• Aim: Present the lines from the start of the records through the line that contains "Informações is located" as a Markdown table with the columns "Row" and "Line", omitting blank lines.
━━━━━━━━
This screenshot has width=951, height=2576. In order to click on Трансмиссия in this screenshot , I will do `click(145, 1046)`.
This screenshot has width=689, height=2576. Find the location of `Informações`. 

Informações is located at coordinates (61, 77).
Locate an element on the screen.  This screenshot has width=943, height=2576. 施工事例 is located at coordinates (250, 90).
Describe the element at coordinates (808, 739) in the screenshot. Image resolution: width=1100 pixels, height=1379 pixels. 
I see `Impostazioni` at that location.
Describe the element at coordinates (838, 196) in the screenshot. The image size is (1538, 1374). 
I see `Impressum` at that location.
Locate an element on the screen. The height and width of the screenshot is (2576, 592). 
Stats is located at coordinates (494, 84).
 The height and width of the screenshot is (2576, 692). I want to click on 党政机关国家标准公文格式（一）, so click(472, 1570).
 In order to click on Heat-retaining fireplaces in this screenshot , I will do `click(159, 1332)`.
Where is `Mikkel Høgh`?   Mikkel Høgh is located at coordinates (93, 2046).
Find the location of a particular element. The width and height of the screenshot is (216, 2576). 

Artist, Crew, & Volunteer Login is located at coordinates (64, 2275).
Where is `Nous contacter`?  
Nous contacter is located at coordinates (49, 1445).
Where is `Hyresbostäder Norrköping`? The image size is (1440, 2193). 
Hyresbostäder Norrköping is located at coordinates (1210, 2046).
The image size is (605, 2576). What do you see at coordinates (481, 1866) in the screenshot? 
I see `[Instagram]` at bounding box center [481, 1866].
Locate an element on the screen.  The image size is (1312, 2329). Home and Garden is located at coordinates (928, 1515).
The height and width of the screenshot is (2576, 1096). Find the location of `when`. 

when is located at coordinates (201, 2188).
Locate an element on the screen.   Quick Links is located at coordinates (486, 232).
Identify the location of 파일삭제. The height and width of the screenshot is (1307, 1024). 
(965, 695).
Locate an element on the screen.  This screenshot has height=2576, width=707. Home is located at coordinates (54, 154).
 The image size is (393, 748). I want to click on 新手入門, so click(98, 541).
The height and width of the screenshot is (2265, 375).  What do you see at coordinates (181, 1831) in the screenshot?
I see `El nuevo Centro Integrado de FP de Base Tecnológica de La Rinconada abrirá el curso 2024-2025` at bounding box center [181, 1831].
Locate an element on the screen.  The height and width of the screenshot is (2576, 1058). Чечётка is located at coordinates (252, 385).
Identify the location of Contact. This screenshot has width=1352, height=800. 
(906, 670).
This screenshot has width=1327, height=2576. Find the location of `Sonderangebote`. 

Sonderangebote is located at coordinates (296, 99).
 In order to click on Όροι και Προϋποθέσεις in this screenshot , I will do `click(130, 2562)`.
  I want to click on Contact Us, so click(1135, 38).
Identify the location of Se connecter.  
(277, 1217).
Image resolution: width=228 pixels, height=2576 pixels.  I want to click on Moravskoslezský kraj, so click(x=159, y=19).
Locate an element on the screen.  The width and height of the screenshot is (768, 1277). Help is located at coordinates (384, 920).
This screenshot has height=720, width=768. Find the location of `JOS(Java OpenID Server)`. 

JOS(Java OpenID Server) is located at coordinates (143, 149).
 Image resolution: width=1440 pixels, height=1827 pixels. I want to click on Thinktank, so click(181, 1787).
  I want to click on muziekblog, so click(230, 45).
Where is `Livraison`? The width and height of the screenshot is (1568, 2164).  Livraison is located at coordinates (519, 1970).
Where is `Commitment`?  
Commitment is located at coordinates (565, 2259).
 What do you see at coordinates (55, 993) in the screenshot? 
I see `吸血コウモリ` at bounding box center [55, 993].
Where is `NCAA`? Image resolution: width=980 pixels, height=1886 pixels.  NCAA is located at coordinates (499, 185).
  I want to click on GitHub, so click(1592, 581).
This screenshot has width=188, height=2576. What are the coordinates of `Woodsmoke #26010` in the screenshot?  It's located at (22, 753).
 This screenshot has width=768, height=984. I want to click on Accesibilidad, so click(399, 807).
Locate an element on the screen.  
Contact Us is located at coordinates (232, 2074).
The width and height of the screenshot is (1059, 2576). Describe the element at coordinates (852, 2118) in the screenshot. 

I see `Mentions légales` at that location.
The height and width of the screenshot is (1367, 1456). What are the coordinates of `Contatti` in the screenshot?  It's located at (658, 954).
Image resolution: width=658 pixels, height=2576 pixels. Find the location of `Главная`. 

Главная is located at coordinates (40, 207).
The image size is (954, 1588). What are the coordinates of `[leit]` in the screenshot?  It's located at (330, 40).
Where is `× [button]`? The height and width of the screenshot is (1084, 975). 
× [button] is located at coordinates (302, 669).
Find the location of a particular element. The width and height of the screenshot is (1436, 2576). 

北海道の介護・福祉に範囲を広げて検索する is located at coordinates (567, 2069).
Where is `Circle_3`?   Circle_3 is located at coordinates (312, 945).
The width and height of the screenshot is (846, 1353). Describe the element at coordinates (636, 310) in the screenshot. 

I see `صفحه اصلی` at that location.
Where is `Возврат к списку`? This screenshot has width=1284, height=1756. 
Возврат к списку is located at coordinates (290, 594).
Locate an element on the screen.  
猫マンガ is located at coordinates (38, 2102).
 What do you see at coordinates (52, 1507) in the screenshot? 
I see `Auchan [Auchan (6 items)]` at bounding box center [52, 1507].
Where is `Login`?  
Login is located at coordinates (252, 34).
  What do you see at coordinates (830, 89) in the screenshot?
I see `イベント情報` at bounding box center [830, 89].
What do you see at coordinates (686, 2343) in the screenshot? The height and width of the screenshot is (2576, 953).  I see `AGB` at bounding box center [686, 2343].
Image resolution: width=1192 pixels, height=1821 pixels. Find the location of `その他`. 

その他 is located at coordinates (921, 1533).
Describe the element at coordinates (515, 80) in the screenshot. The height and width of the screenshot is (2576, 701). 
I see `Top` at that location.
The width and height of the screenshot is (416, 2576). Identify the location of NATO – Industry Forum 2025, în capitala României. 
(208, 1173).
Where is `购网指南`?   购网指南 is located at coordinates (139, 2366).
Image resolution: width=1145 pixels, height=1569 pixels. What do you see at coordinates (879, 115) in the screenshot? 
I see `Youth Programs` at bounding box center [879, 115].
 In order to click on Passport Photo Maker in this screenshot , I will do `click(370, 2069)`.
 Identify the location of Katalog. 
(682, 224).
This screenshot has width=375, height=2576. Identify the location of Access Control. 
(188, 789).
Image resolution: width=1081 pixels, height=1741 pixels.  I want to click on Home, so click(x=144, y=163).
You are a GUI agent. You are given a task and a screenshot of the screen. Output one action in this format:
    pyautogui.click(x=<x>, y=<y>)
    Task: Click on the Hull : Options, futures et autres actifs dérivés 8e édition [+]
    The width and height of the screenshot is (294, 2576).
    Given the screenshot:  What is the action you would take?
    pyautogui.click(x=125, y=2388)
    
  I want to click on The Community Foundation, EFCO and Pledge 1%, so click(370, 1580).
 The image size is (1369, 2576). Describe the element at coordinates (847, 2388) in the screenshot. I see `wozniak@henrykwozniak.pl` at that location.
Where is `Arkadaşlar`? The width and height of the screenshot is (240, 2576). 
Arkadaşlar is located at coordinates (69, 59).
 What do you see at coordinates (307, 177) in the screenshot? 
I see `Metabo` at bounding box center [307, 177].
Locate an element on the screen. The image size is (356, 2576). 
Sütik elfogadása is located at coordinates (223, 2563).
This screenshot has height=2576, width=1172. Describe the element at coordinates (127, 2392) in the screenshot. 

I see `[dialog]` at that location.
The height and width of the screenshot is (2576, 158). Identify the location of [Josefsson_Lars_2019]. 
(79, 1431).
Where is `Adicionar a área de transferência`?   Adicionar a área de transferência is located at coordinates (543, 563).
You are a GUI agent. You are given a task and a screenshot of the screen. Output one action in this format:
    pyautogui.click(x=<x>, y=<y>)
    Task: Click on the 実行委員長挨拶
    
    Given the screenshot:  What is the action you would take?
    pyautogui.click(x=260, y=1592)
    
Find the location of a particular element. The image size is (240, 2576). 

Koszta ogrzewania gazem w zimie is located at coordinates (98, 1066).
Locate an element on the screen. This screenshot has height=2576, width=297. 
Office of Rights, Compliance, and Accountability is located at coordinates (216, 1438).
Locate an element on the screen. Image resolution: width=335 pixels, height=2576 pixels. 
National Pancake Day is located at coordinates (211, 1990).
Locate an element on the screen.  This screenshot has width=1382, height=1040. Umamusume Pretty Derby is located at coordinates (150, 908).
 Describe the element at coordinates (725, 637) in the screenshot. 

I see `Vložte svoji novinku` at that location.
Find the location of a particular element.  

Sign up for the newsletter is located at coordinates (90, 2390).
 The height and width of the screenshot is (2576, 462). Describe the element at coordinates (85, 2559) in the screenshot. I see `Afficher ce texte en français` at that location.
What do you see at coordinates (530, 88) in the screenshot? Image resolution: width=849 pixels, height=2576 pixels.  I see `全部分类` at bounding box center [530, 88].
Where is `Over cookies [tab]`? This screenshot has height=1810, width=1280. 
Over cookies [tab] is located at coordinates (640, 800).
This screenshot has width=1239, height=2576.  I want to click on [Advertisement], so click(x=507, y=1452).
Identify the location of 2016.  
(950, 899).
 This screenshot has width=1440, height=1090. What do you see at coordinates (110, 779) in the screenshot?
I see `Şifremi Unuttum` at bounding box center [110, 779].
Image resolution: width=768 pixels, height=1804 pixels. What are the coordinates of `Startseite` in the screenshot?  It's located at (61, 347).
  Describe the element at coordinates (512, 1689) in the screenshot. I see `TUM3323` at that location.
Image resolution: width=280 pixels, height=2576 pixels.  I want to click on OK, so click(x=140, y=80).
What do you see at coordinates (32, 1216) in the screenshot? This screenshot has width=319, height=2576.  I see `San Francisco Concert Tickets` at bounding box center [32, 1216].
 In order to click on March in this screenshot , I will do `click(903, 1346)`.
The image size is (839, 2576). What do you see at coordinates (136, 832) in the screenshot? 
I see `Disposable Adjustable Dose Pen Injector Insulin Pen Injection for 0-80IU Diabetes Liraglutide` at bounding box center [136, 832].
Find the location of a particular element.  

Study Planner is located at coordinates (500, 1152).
━━━━━━━━
• Solution to the problem:
| Row | Line |
|---|---|
| 1 | This screenshot has width=951, height=2576. In order to click on Трансмиссия in this screenshot , I will do `click(145, 1046)`. |
| 2 | This screenshot has width=689, height=2576. Find the location of `Informações`.  |
| 3 | Informações is located at coordinates (61, 77). |